De Maurício Mellone em fevereiro 14, 2025
Para comemorar os 18 anos de existência, a Companhia da Memória resolveu encenar o clássico do dramaturgo russo Anton Tchekhov, O Jardim das Cerejeiras. Com direção de Ruy Cortez e 14 atores em cena, a montagem traz o texto original e uma cenografia ousada: uma plataforma atravessa desde o fundo do palco do Teatro Anchieta/Sesc Consolação até o primeiro nível da plateia. Assim, o público pode se acomodar no palco, nos dois lados da plataforma do primeiro nível da plateia e no segundo nível. Assim, a perspectiva cênica do espetáculo se amplia, se multiplica.
A trama central é sobre a saga de uma família russa, da aristocracia decadente do início do século XX, que se vê obrigada a leiloar a propriedade para saldar as dívidas. Por ironia, o vencedor do leilão é o neto de antigos trabalhadores da fazenda, que tem grandes projetos para o local. Elenco encabeçado por Sandra Corveloni, Mario Borges, Ondina Clais e Caio Juliano.
Última peça escrita por Tchekhov em 1903 — o dramaturgo faleceu no ano seguinte —, O Jardim das Cerejeiras retrata um ambiente de transição da Rússia, marcado pelo declínio da aristocracia rural e ascensão da nova classe burguesa impulsionada pelo capitalismo. A sociedade passava por profundas transformações econômicas, sociais e existenciais. Para o diretor, este questionamento da peça dialoga com os tempos atuais de mudanças climáticas extremas:
“Como nós, seres humanos, temos tratado uns aos outros? Como temos tratado o nosso planeta e os outros seres vivos que convivem aqui conosco? O que podemos fazer para melhorar estas relações? ”, pergunta Ruy Cortez.
No programa da peça, muito bem elaborado e repleto de informações, o texto assinado pela Cia da Memória aprofunda a relação da peça de Tchekhov com o Brasil de hoje.
“Nesta nova montagem, queremos reverberar como a dramaturgia de Tchekhov permanece atual ao evidenciar contradições sociais que seguem ressoando em nosso contexto. Tal qual a Rússia retratada por Tchekhov, o Brasil contemporâneo enfrenta estruturas tradicionais que se mostram excludentes, perpetuando desigualdades sociais e ambientais. A destruição do jardim no final da peça não representa apenas uma perda física, mas também um alerta contundente sobre os perigos da negligência em relação ao que sustenta a vida.”

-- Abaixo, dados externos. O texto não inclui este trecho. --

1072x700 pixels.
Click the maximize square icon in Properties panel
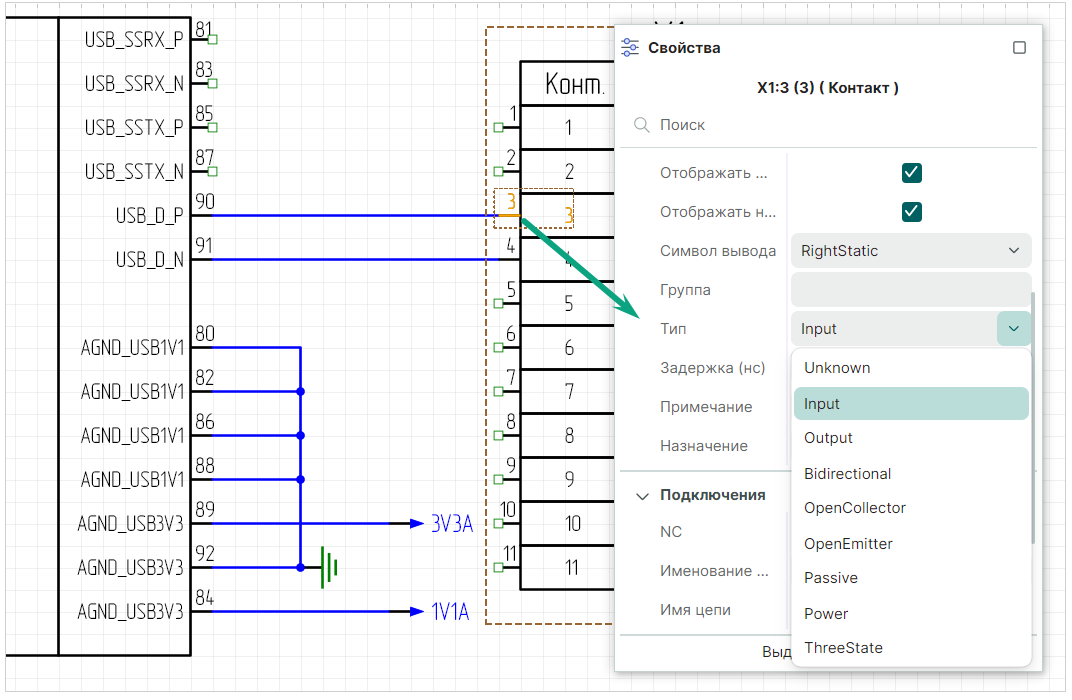pyautogui.click(x=1019, y=48)
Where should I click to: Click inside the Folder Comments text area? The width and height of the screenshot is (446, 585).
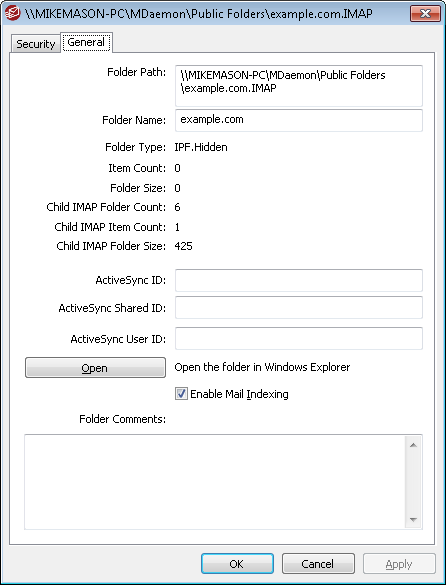click(x=215, y=482)
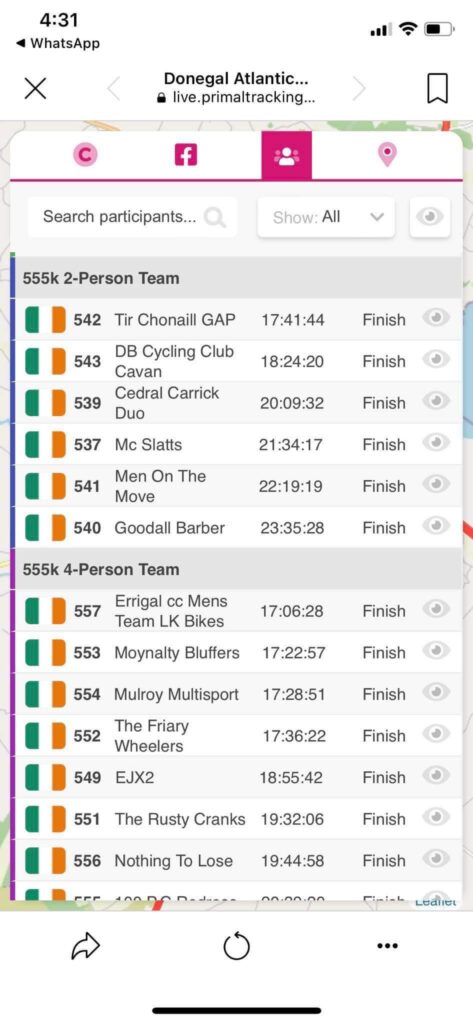The image size is (473, 1024).
Task: Click the orange flag stripe for Goodall Barber
Action: coord(59,528)
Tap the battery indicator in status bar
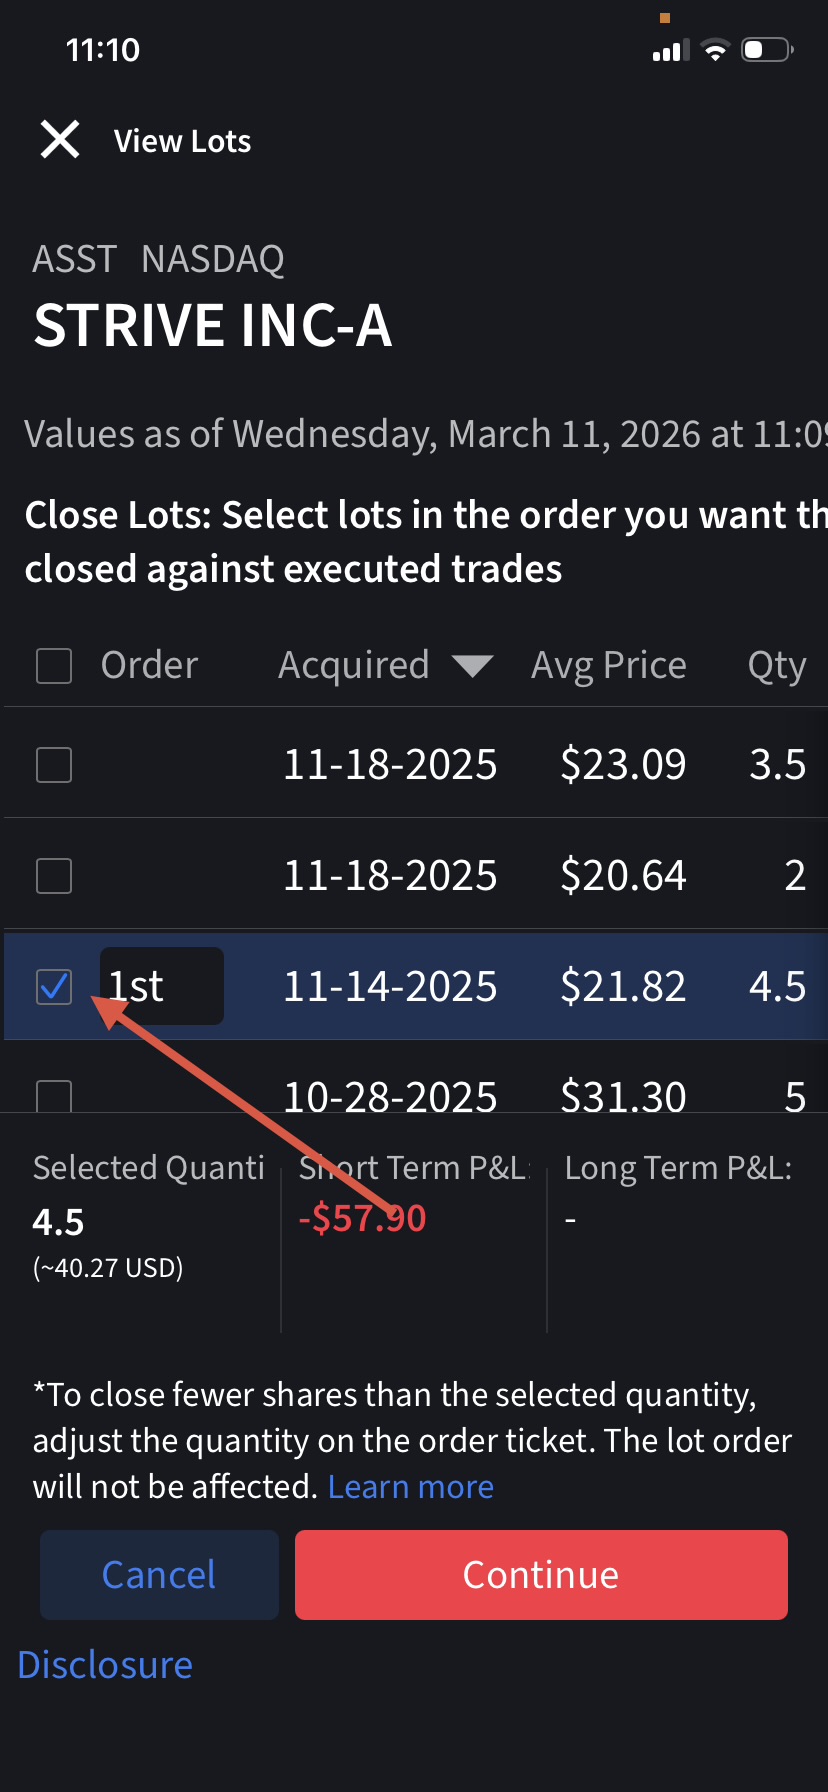 tap(767, 50)
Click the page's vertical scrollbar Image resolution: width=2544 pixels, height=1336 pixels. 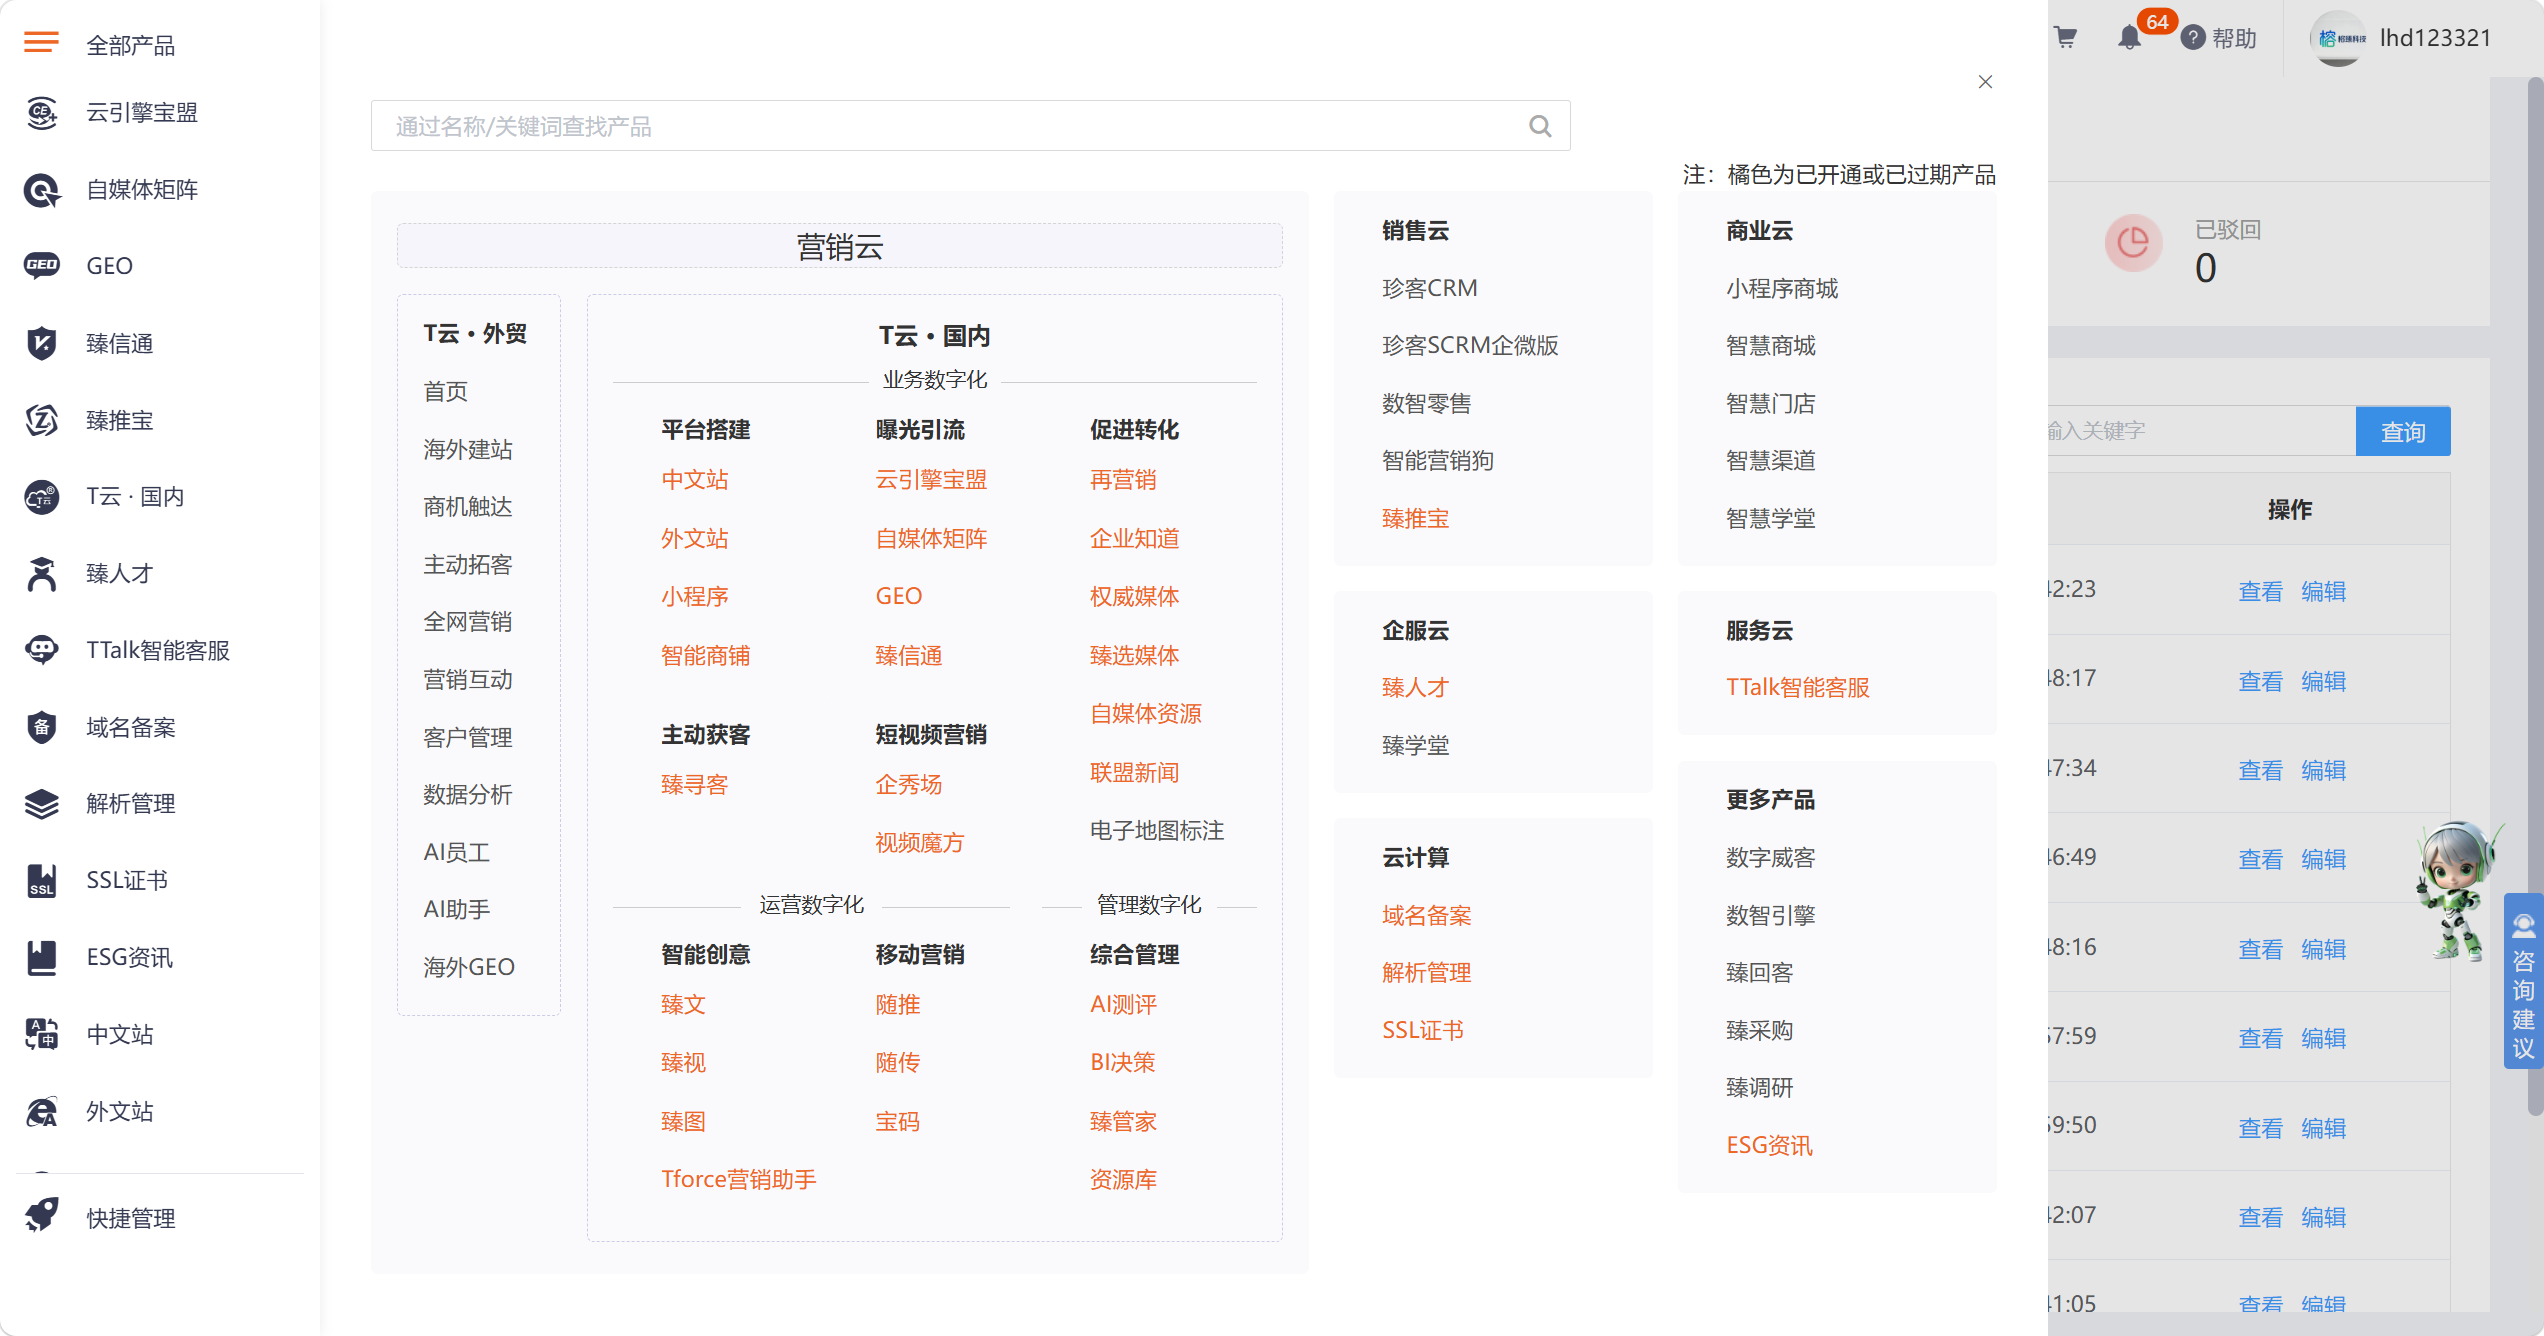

Com um texto clássico e que provoca reflexões sobre o mundo atual, a montagem se destaca por trazer um elenco de gerações distintas, numa troca e sintonia contagiante. O figurino de Fabio Namatame merece ser ressaltado: em cada ato o elenco entra em cena com um tom das vestimentas (primeiramente todos de vermelho, depois de verde e por último com tom pastel), numa referência à mudança de rumo daquela família. A cenografia de André Cortez chama a atenção pela ousadia, o espectador se sente parte daquele jardim rodeado de cerejeiras. No entanto, a duração do espetáculo é muito longa e senti falta de uma unidade cênica, algumas cenas estão dispersas.
Roteiro:
O Jardim das Cerejeiras. Texto: Anton Tchekhov. Tradução: Rubens Figueiredo. Direção, concepção e encenação: Ruy Cortez. Direção de atores: Miriam Rinaldi. Elenco: Sandra Corveloni, Mario Borges, Walter Breda, Ondina Clais, José Rubens Siqueira/Luiz Amorim, Beatriz Napoleão, João Vasco, Gabrielle Lopes, Caio Juliano, Ana Hartmann, Daniel Warren, Conrado Costa, Clodd Dias e Felipe Samorano. Coreografia: Ondina Clais. Cenografia: André Cortez. Direção de produção: Emerson Mostacco. Figurino: Fabio Namatame. Iluminação: Wagner Antônio. Sonoplastia e design sonoro: Aline Meyer. Fotografia: Ale Catan e Klaus Mitteldorf. Produção – Companhia da Memória e Mostacco Produções. Realização Sesc.
Serviço:
Sesc Consolação/Teatro Anchieta (280 lugares), R. Dr. Vila Nova, 245, tel. 11 3234-3000. Horários: sexta e sábado às 20h; domingos e feriado às 18h. Ingressos: R$ 70, R$ 35 e R$ 21. Duração: 180 min. Classificação: 16 anos. Temporada: até 2 de março.